I doubt you are right about software that can be misused by hackers just because it is in a Fedora installation. I’ve seen numerous pieces of software (including "xen, Krdc, libvirt and numerous other misused and therefore able to be used as spyware.They do their evil deeds using MY username/password because early on they installed a program they reads the keypresses and transmits them to themselves. So, my passwords, gpg keys, etc. are not sacred. They just destroy whatever they don’t like, including my “safe” gpg keys; that was the real killer - there is no way to keep ANYTHING private.

I followed your qadvice because it sounded like a way to get my sound back. It didn’t work, but, if I may say so, people who haven’t been hacked by intelligent, talented hackers are out to lunch.
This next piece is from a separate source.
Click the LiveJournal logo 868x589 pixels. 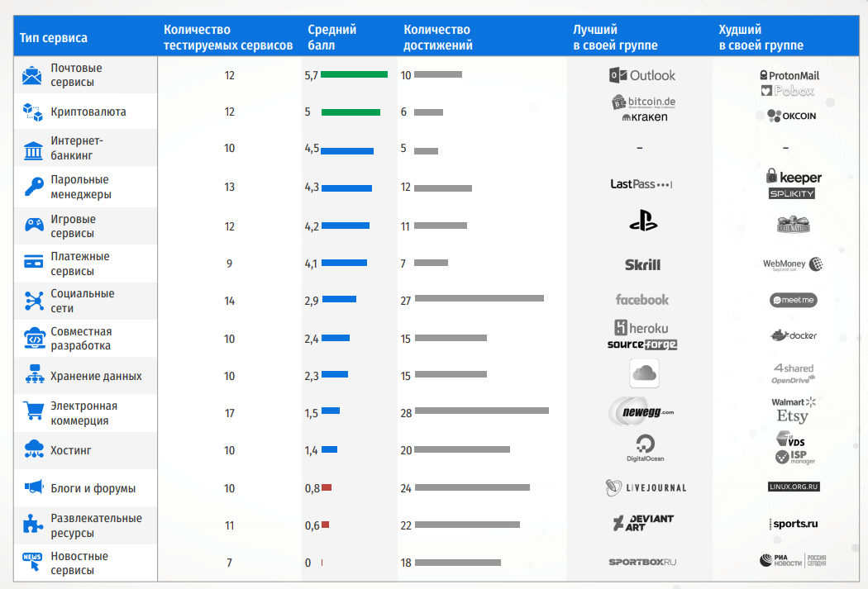(x=646, y=488)
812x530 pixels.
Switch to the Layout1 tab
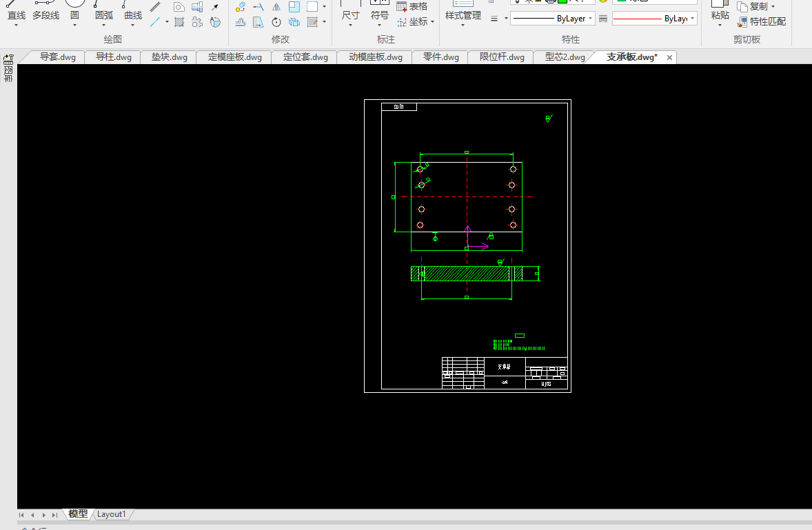click(112, 514)
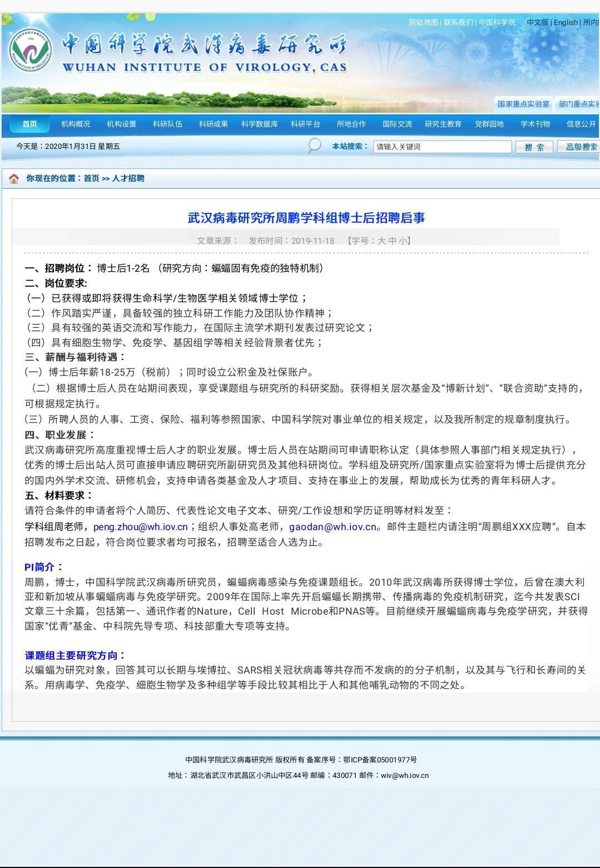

They think the victim of hacking must be paranoid. That isn’t true. I have plenty of evidence right here on this machine; but they don’t stop there, my cell phone is also subject to hacking, and nothing,not Norton, not Malware Bytes, not McAfee, can stop such dedicated malfeasant good-for-nothings.

Sorry to rant at you but when important files from about 20 years get destroyed for no apparent reason except “they could”, it tends to make one angry/. I don’t knowwhat it’s about, but it has done enough damage that I guess I will have to call the police, in case they give a f—.

When you want go back to pulsaudio from pipewire, there are detailed instructions on the wiki:

Releases/34/ChangeSet - Fedora Project Wiki
Releases/35/ChangeSet - Fedora Project Wiki

You just have to follow the pipewire, wireplumber related links.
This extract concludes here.